▶ [Instructions for the task]:
Reproduce every one of the items below word for word.

▶ [Exercise material]:
┄┄┄┄┄┄

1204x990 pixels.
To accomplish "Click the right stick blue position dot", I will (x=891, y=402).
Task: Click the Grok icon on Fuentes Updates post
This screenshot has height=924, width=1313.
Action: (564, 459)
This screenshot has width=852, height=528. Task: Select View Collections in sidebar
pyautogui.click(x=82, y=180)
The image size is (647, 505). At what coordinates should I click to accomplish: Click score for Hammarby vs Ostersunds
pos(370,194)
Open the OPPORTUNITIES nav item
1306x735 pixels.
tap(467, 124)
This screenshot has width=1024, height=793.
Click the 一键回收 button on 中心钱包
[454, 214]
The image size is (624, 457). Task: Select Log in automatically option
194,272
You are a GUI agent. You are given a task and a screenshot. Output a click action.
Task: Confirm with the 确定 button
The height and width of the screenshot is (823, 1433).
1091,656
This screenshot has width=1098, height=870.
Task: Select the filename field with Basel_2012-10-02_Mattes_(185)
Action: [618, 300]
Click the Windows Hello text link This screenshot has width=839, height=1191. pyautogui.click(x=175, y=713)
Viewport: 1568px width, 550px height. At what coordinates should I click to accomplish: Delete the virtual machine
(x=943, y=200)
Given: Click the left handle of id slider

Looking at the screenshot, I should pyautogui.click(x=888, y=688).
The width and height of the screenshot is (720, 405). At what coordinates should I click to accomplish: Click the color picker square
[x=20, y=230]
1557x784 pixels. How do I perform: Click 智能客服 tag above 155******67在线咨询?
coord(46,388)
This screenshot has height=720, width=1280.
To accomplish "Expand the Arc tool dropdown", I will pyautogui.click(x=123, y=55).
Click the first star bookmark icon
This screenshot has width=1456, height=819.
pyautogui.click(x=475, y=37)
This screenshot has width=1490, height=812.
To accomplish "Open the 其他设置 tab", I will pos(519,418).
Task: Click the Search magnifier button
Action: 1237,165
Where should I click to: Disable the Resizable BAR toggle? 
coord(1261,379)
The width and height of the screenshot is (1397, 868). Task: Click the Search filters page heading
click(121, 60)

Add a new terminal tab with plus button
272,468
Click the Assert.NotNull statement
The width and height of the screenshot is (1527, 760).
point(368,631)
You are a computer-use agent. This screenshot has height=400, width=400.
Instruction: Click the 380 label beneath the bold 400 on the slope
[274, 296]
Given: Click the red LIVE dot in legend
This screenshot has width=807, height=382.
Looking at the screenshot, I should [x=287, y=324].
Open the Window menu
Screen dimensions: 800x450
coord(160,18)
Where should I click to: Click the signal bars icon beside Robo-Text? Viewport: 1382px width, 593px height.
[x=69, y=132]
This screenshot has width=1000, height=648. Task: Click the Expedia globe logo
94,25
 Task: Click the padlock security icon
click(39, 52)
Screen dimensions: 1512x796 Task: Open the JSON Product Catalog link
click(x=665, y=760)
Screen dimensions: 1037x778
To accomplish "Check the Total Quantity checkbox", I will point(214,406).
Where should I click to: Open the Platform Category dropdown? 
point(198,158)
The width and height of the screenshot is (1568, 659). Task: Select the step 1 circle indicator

┄┄┄┄┄┄

▶ [Completed exercise]:
1204x990 pixels.
To accomplish "Click the right stick blue position dot", I will (x=891, y=402).
Task: Click the Grok icon on Fuentes Updates post
This screenshot has height=924, width=1313.
Action: (564, 459)
This screenshot has width=852, height=528. Task: Select View Collections in sidebar
pyautogui.click(x=82, y=180)
The image size is (647, 505). At what coordinates should I click to accomplish: Click score for Hammarby vs Ostersunds
pos(370,194)
Open the OPPORTUNITIES nav item
1306x735 pixels.
tap(467, 124)
This screenshot has width=1024, height=793.
Click the 一键回收 button on 中心钱包
[454, 214]
The image size is (624, 457). Task: Select Log in automatically option
194,272
You are a GUI agent. You are given a task and a screenshot. Output a click action.
Task: Confirm with the 确定 button
The height and width of the screenshot is (823, 1433).
1091,656
This screenshot has width=1098, height=870.
Task: Select the filename field with Basel_2012-10-02_Mattes_(185)
Action: [618, 300]
Click the Windows Hello text link This screenshot has width=839, height=1191. pyautogui.click(x=175, y=713)
Viewport: 1568px width, 550px height. At what coordinates should I click to accomplish: Delete the virtual machine
(x=943, y=200)
Given: Click the left handle of id slider

Looking at the screenshot, I should pyautogui.click(x=888, y=688).
The width and height of the screenshot is (720, 405). At what coordinates should I click to accomplish: Click the color picker square
[x=20, y=230]
1557x784 pixels. How do I perform: Click 智能客服 tag above 155******67在线咨询?
coord(46,388)
This screenshot has height=720, width=1280.
To accomplish "Expand the Arc tool dropdown", I will pyautogui.click(x=123, y=55).
Click the first star bookmark icon
This screenshot has width=1456, height=819.
pyautogui.click(x=475, y=37)
This screenshot has width=1490, height=812.
To accomplish "Open the 其他设置 tab", I will pos(519,418).
Task: Click the Search magnifier button
Action: 1237,165
Where should I click to: Disable the Resizable BAR toggle? 
coord(1261,379)
The width and height of the screenshot is (1397, 868). Task: Click the Search filters page heading
click(121, 60)

Add a new terminal tab with plus button
272,468
Click the Assert.NotNull statement
The width and height of the screenshot is (1527, 760).
point(368,631)
You are a computer-use agent. This screenshot has height=400, width=400.
Instruction: Click the 380 label beneath the bold 400 on the slope
[274, 296]
Given: Click the red LIVE dot in legend
This screenshot has width=807, height=382.
Looking at the screenshot, I should [x=287, y=324].
Open the Window menu
Screen dimensions: 800x450
coord(160,18)
Where should I click to: Click the signal bars icon beside Robo-Text? Viewport: 1382px width, 593px height.
[x=69, y=132]
This screenshot has width=1000, height=648. Task: Click the Expedia globe logo
94,25
 Task: Click the padlock security icon
click(39, 52)
Screen dimensions: 1512x796 Task: Open the JSON Product Catalog link
click(x=665, y=760)
Screen dimensions: 1037x778
To accomplish "Check the Total Quantity checkbox", I will point(214,406).
Where should I click to: Open the Platform Category dropdown? 
point(198,158)
The width and height of the screenshot is (1568, 659). Task: Select the step 1 circle indicator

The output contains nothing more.